Reproduce the Cowden Japanese Garden piece from "Cowden Japanese Garden, Scotland" to "estate outside Dollar.".

Document section ▸

==========

Cowden Japanese Garden, Scotland

Cowden Japanese Garden, lake

The Japanese Garden at Cowden, Unforgettable Garden of the Month by Lucy Stewart, Cowden Garden Historical Researcher

Created 1908 by Taki Handa

In early February 1907, Ella Christie stood on the platform at Dollar Station in Clackmannanshire, next to a large amount of luggage and her ladies maid, Miss Humphries, the two of them setting off on another global journey that would take them this time to the Far East. Having travelled by ocean going liner, Chinese junk, bullock cart, train and river boat through South East Asia, China and Korea they arrived in Japan in time for hanami or cherry blossom viewing. Miss Christie was captivated and determined to build a Japanese garden of her own in a corner of her estate outside Dollar.

The Unforgettable Japanese Garden at Cowden

Cowden Japanese Garden, lake
The lake of the Japanese Garden at Cowden, Photo © Lucy Stewart

The result was Sha-Raku-En, ‘the place of pleasure and delight’, a seven acre strolling garden built around a lake with many traditional features and making use of shakkei, the borrowing of the surrounding landscape, so the garden fits seamlessly beneath the Ochil hills and into the surrounding countryside.

History

Having returned to Scotland and using the contacts she had made while in Kyoto, Miss Christie engaged Taki Handa, a horticulture student at Studley College in Warwickshire, to design her garden. Taki made three visits north, once to plan the garden and twice more to oversee the works being undertaken by the estate workers. The boggy area was dammed, the lake dug out, the planting done so that by the time Taki left to return to Japan in October 1908 the garden only lacked the lanterns that were shipped over from Japan and finally put in place the next year.

==========

Information shown ▸
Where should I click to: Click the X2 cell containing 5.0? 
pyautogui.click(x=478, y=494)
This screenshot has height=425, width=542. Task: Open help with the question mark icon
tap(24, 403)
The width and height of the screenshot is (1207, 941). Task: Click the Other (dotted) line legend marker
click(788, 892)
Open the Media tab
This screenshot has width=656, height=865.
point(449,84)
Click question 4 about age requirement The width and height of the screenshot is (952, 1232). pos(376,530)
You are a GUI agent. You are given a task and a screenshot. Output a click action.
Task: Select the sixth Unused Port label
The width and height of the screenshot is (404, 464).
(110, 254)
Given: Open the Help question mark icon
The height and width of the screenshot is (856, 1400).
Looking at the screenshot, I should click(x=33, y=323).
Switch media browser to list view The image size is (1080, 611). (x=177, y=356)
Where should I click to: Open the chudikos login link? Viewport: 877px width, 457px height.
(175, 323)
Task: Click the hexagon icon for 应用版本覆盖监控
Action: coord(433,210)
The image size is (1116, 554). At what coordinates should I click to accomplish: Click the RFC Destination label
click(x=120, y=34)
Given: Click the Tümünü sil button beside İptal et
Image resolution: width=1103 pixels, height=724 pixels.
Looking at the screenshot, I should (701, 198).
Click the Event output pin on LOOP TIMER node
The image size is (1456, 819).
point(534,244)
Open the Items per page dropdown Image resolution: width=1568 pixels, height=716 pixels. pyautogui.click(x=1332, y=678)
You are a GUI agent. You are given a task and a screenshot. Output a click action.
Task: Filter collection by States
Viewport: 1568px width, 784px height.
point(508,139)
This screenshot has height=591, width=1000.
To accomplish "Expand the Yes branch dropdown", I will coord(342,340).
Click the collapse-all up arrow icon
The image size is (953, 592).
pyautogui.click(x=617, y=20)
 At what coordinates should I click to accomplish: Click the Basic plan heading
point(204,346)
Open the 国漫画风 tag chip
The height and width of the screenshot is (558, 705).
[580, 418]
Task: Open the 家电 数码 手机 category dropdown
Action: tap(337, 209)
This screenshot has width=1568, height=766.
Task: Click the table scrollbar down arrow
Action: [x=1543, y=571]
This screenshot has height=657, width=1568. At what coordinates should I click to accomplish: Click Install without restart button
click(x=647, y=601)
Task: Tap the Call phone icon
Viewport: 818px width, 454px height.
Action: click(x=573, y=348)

==========

Task answer ▸
Cowden Japanese Garden, Scotland

Cowden Japanese Garden, lake

The Japanese Garden at Cowden, Unforgettable Garden of the Month by Lucy Stewart, Cowden Garden Historical Researcher

Created 1908 by Taki Handa

In early February 1907, Ella Christie stood on the platform at Dollar Station in Clackmannanshire, next to a large amount of luggage and her ladies maid, Miss Humphries, the two of them setting off on another global journey that would take them this time to the Far East. Having travelled by ocean going liner, Chinese junk, bullock cart, train and river boat through South East Asia, China and Korea they arrived in Japan in time for hanami or cherry blossom viewing. Miss Christie was captivated and determined to build a Japanese garden of her own in a corner of her estate outside Dollar.